WSFA Small Press Award Committee Announces Finalists for 2009 Award
Our congratulations to all the nominees, but we are particularly proud to see a number of SFWA members on the ballot.
The Washington Science Fiction Association is pleased to announce the finalists for the 2009 WSFA Small Press Award for Short Fiction:
“Drinking Problem” by K.D. Wentworth, published in Seeds of Change, edited by John Joseph Adams, Prime Books (August, 2008).
“Hard Rain at the Fortean Café” by Lavie Tidhar, published in issue 14 of Aeon Speculative Fiction Magazine, edited by Bridget McKenna.
“His Last Arrow” by Christopher Sequeira, published in Gaslight Grimoire: Fantastic Tales of Sherlock Holmes, edited by Jeff Campbell and Charles Prepolec, Edge Science Fiction and Fantasy Publishing, (October, 2008).
“Silent as Dust” by James Maxey, published in Orson Scott Card’s Intergalactic Medicine Show, edited by Edmund R. Schubert, Hatrack Publishing.
“Spider the Artist” by Nnedi Okorafor-Mbachu, published in Seeds of Change, edited by John Joseph Adams, Prime Books (August, 2008)
“The Absence of Stars: Part 1” by Greg Siewert, published in Orson Scott Card’s Intergalactic Medicine Show, edited by Edmund R. Schubert, Hatrack Publishing.
“The Toy Car” by Luisa Maria Garcia Velasco, (translated from Spanish by Ian Watson) published in April 2008 edition of Aberrant Dreams, edited by Joseph W. Dickerson.
The award honors the efforts of small press publishers in providing a critical venue for short fiction in the area of speculative fiction.
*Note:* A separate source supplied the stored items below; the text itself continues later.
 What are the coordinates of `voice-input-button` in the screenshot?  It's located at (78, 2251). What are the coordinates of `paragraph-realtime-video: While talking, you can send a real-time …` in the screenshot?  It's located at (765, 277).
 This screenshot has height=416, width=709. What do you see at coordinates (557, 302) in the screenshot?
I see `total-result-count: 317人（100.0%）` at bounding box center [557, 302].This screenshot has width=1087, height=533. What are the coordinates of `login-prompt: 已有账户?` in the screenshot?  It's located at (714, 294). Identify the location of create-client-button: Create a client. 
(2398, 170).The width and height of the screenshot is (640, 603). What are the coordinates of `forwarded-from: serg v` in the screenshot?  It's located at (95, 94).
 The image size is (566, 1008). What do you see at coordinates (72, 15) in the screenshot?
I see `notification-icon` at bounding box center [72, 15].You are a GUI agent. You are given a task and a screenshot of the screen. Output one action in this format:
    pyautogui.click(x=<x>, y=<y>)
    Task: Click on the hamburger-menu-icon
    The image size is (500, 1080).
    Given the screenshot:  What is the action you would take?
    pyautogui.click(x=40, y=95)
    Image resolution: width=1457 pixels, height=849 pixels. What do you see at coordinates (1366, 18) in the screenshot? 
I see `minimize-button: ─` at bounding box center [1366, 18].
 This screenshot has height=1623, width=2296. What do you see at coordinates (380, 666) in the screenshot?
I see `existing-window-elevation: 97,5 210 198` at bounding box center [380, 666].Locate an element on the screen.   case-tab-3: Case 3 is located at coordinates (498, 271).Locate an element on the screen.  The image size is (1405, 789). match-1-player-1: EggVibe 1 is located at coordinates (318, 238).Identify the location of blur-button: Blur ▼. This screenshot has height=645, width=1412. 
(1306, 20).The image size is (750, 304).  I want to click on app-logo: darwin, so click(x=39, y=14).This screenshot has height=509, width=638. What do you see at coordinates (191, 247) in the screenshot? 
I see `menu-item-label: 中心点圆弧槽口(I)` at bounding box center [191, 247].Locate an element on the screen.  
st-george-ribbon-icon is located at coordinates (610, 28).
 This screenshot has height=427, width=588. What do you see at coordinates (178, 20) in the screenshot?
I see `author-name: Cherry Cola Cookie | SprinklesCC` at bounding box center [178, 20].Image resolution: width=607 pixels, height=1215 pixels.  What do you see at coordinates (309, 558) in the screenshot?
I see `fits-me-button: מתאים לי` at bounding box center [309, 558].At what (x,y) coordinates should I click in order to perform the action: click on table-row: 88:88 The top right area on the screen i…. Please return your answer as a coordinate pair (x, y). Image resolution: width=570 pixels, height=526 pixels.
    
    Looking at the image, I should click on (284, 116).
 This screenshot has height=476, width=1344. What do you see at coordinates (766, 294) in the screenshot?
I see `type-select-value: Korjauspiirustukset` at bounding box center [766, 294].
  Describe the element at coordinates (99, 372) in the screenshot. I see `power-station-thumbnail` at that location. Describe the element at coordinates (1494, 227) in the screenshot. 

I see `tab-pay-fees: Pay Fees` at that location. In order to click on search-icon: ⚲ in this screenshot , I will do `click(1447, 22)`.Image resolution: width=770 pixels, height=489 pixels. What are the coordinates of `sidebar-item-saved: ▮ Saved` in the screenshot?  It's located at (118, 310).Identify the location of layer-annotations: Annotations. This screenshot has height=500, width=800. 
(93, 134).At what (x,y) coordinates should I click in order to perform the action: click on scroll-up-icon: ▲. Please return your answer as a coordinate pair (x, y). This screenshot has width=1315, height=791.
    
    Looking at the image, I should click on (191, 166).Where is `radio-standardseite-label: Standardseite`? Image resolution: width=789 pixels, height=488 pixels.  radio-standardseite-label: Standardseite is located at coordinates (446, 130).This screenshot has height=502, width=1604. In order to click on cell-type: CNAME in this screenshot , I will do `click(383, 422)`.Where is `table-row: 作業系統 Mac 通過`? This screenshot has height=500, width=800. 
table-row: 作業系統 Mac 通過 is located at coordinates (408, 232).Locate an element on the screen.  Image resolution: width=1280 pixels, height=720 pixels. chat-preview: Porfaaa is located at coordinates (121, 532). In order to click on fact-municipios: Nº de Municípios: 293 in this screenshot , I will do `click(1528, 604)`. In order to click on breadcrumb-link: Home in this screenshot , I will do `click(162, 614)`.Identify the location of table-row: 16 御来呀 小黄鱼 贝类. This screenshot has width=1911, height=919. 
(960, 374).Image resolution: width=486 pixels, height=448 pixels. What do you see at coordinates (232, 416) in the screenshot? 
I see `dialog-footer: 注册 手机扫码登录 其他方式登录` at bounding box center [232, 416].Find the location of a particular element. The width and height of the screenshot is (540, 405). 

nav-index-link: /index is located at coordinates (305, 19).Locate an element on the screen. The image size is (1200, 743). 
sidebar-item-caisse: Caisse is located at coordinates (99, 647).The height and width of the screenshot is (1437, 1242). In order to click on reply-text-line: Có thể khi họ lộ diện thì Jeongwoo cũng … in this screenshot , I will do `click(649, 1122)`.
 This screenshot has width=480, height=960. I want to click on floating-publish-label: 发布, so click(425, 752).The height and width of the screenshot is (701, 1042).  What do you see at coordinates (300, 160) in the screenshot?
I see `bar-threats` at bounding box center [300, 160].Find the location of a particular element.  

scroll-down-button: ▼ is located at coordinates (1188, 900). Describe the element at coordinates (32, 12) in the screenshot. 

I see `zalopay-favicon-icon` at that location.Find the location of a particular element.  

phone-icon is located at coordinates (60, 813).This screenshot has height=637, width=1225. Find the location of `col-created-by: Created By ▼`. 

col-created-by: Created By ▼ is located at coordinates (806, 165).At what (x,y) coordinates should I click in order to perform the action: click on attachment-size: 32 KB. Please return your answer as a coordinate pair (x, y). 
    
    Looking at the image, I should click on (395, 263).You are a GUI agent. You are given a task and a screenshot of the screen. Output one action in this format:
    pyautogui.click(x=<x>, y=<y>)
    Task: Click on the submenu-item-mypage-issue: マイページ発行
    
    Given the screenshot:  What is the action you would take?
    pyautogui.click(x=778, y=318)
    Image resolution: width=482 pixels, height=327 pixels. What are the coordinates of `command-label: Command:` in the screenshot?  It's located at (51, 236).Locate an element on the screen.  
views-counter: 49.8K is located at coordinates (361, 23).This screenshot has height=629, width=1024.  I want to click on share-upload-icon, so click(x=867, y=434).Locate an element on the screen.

The award showcases the best original short fiction published by small presses in the previous year (2008). An unusual feature of the selection process is that all voting is done with the identity of the author (and publisher) hidden so that the final choice is based solely on the quality of the story.
The winner is chosen by the members of the Washington Science Fiction Association (www.wsfa.org) and will be presented at their annual convention, Capclave (www.capclave.org), held this year on October 16-18th in Rockville, Maryland.